In the listing below, how many lines carry the word "agent"? Reply with only the number.

---- Given data

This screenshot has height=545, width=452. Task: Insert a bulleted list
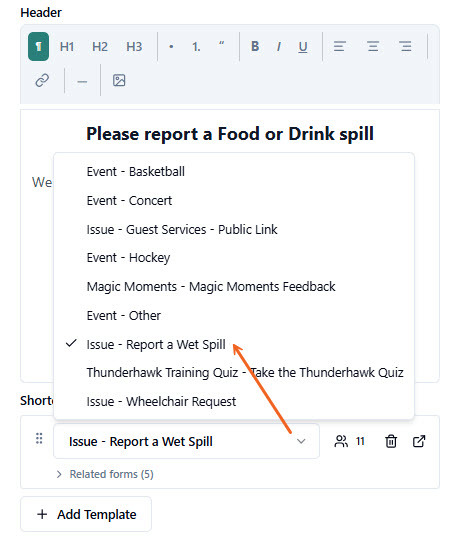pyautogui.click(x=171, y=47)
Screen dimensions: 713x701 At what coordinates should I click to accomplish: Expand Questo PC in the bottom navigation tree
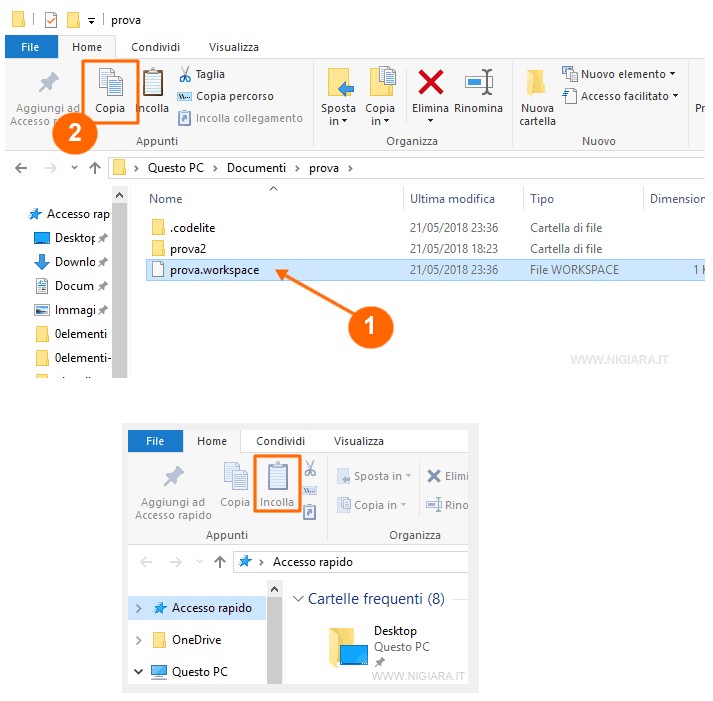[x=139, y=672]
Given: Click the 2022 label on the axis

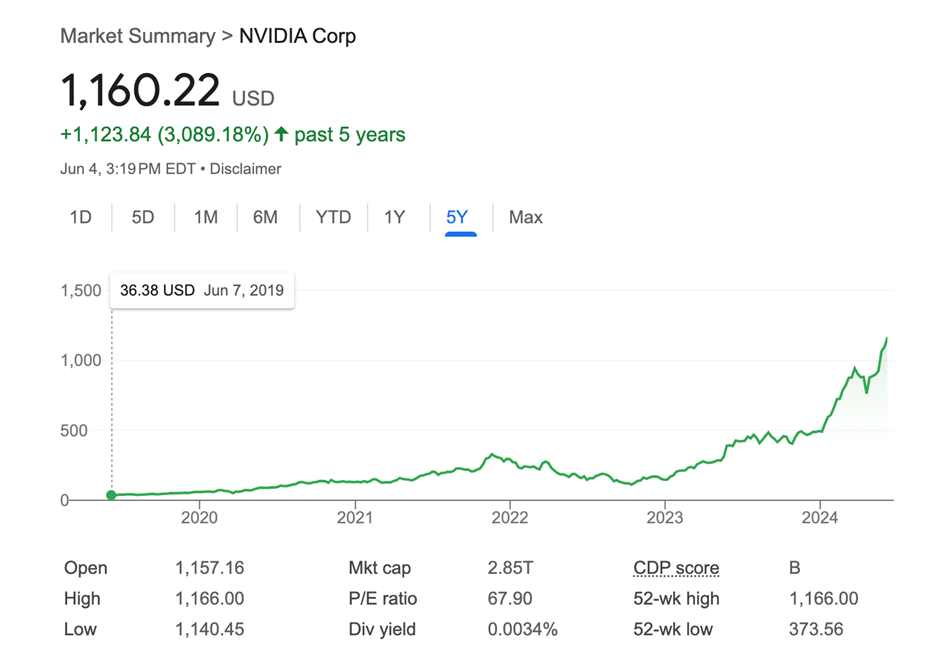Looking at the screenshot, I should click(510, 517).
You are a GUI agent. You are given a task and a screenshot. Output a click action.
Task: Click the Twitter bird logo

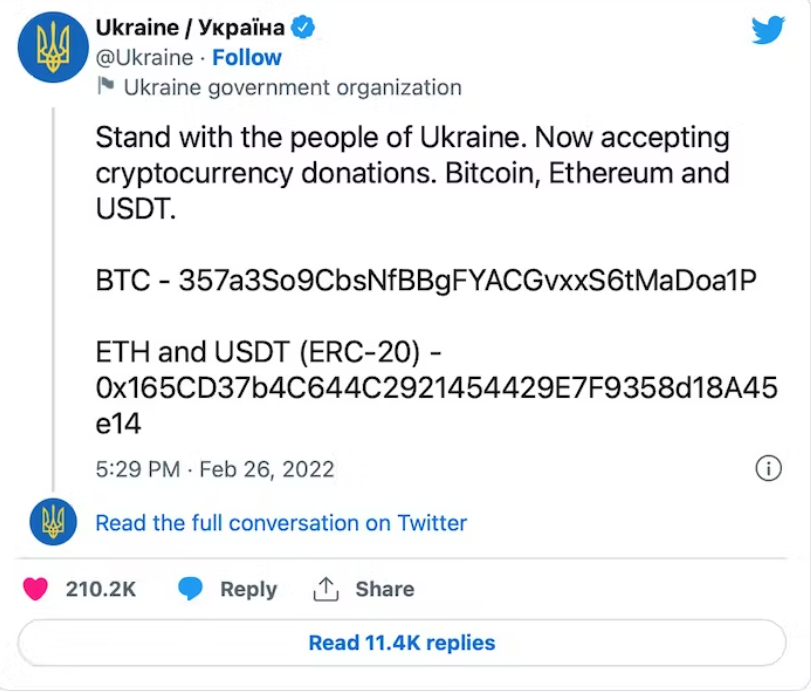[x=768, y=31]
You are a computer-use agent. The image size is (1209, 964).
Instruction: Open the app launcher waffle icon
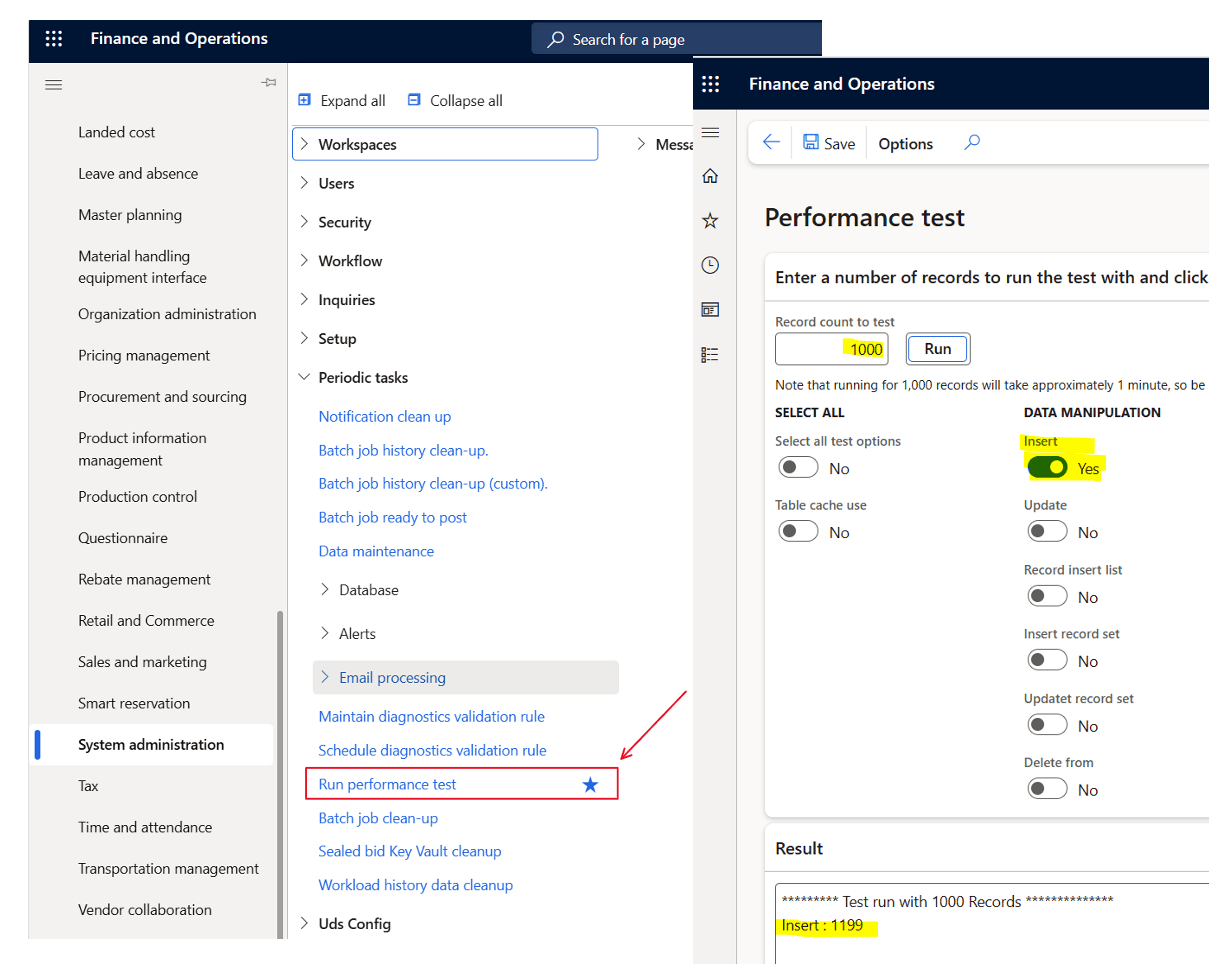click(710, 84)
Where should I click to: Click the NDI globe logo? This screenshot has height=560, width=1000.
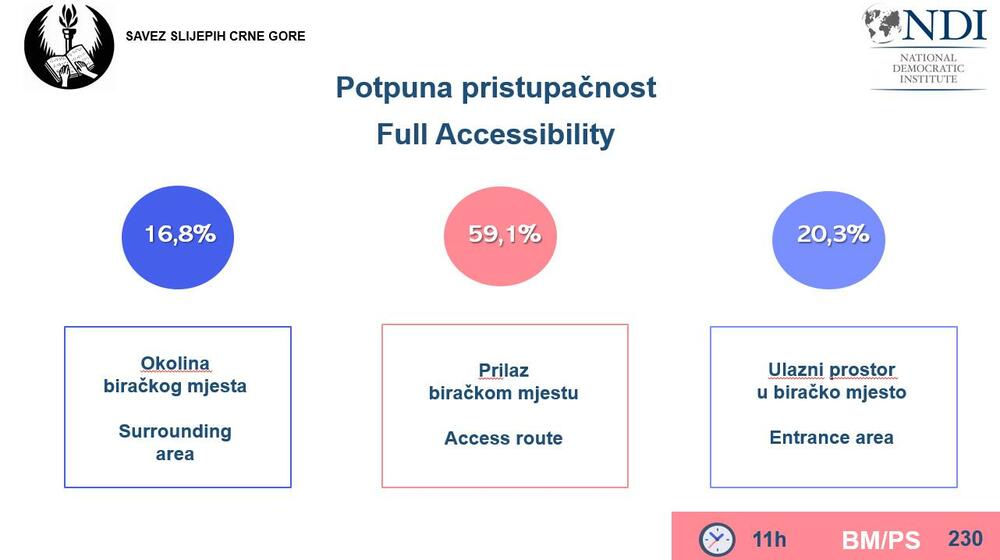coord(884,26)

--------
---- Given data

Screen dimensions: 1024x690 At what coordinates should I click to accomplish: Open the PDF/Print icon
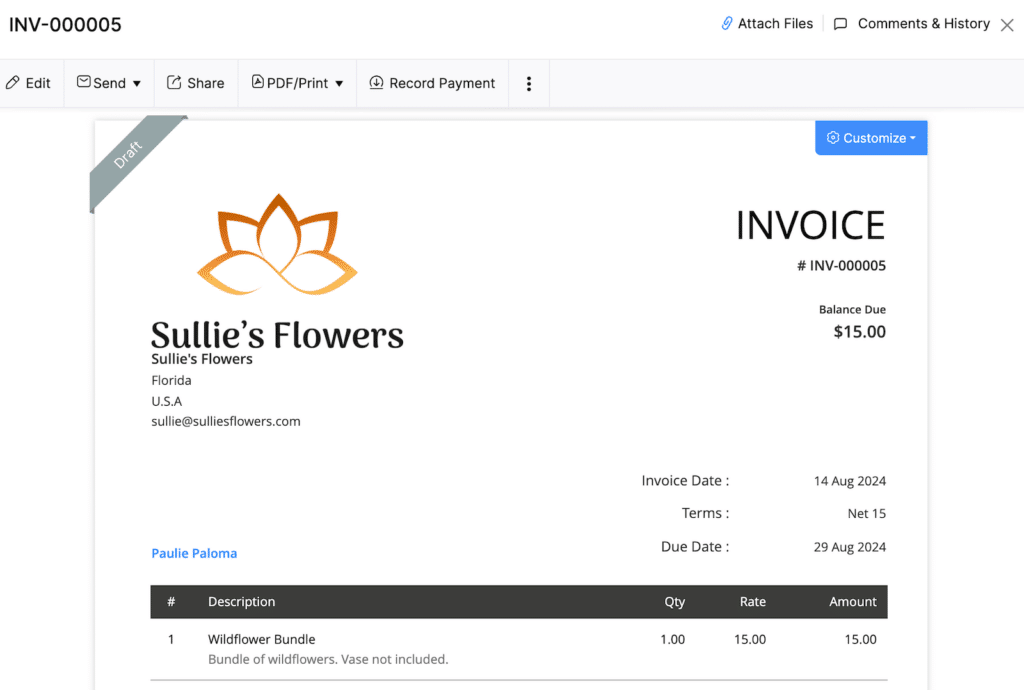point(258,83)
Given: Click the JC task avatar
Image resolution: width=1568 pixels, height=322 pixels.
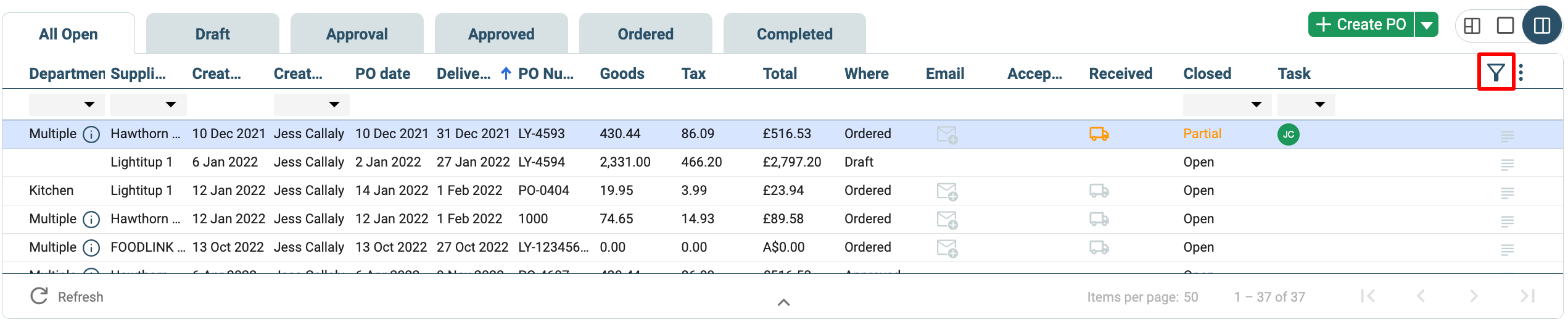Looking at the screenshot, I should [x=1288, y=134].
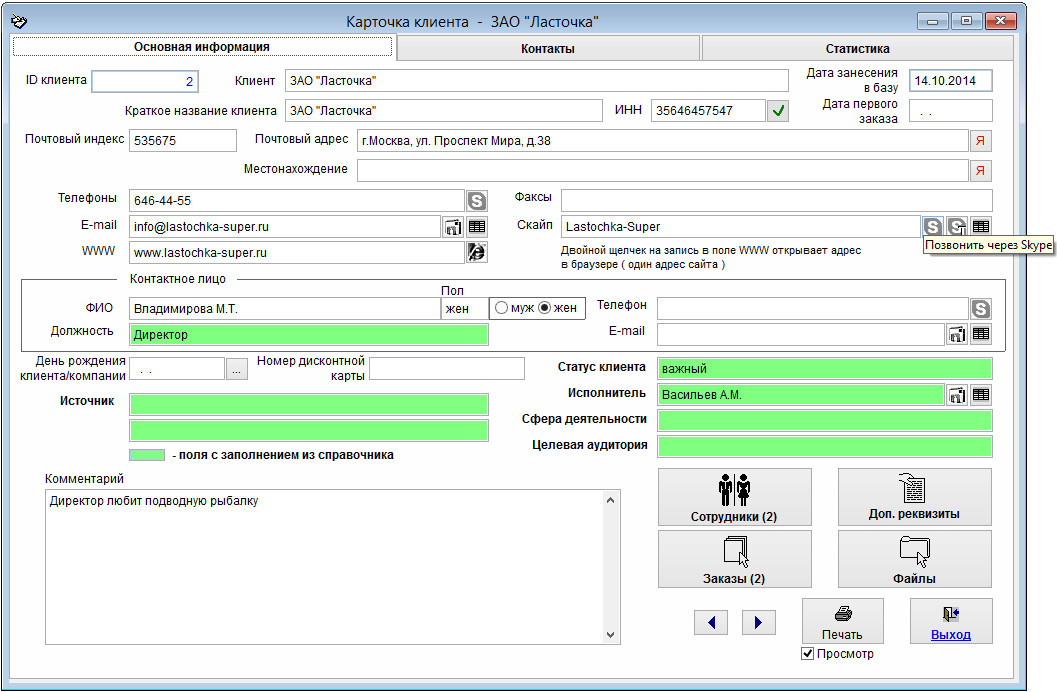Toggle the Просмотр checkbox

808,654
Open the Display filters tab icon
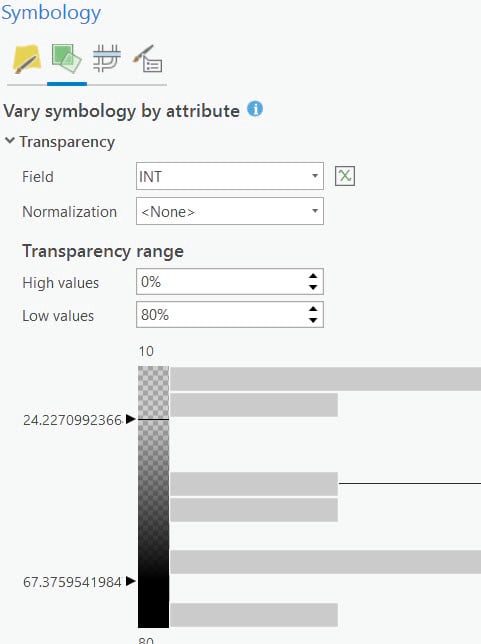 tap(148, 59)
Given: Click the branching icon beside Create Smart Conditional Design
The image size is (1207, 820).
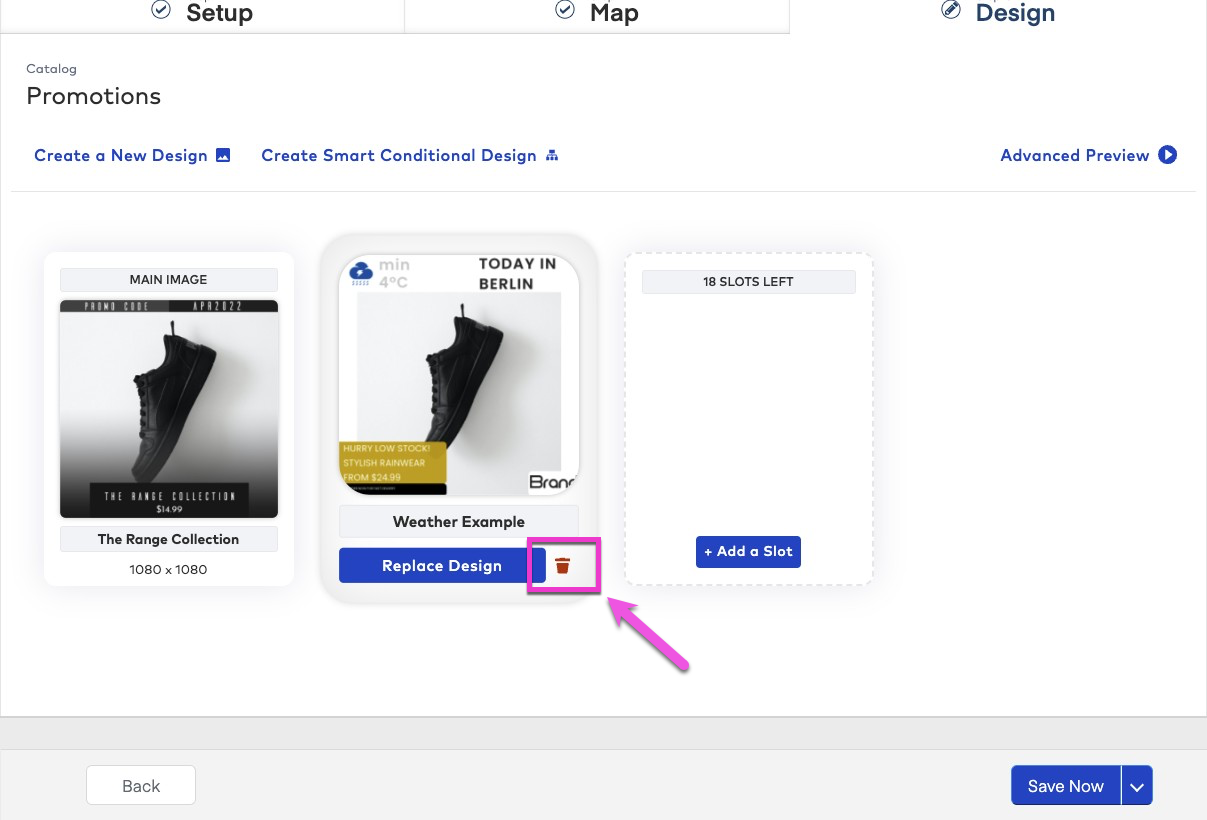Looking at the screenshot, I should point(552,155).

--------
---- Given data

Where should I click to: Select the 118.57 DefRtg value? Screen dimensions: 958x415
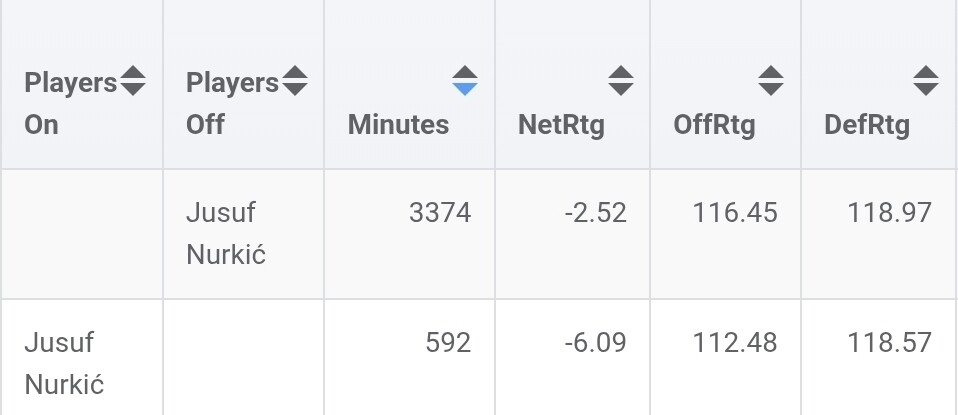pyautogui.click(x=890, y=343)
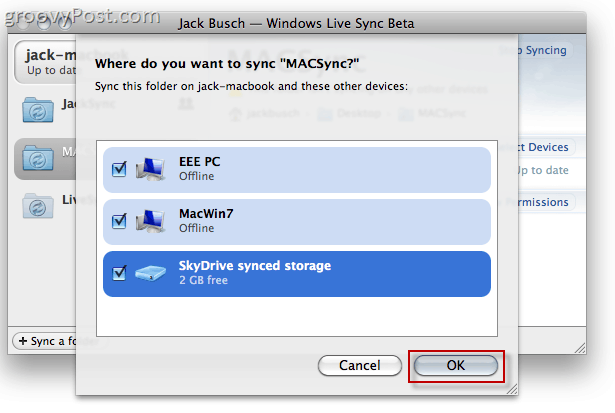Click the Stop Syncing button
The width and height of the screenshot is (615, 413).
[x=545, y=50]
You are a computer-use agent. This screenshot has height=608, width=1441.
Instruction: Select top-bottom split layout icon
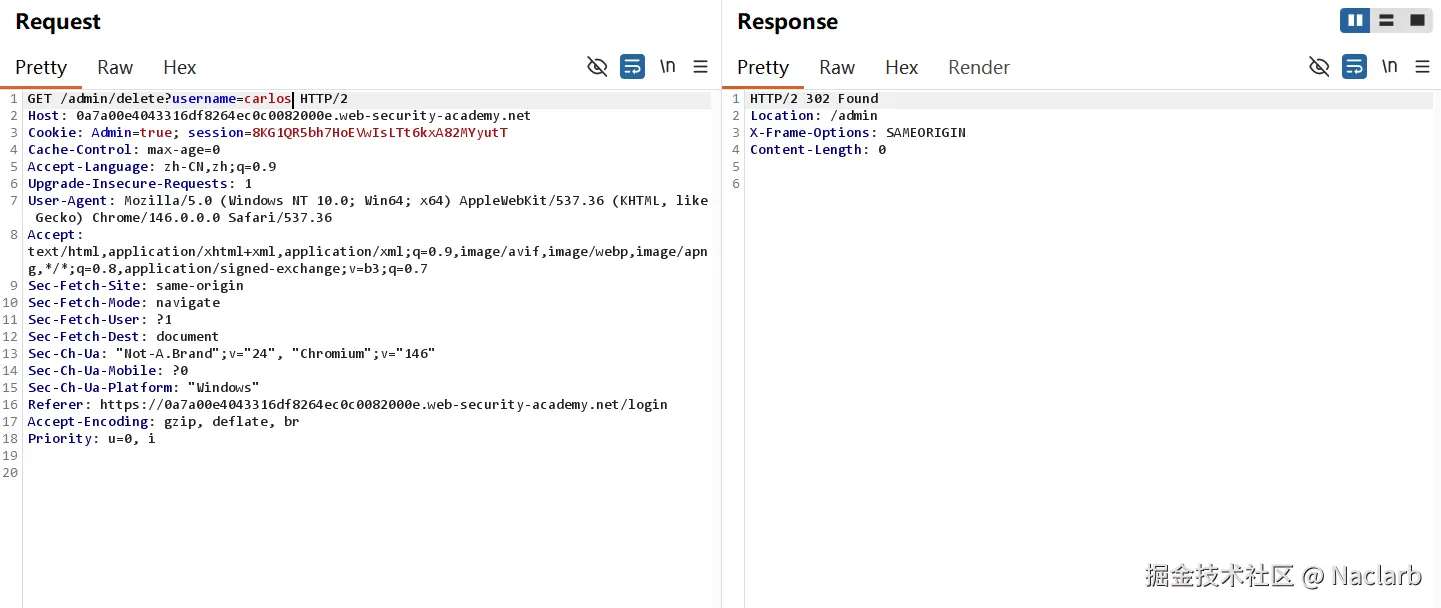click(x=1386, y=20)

--------

» Your solution
3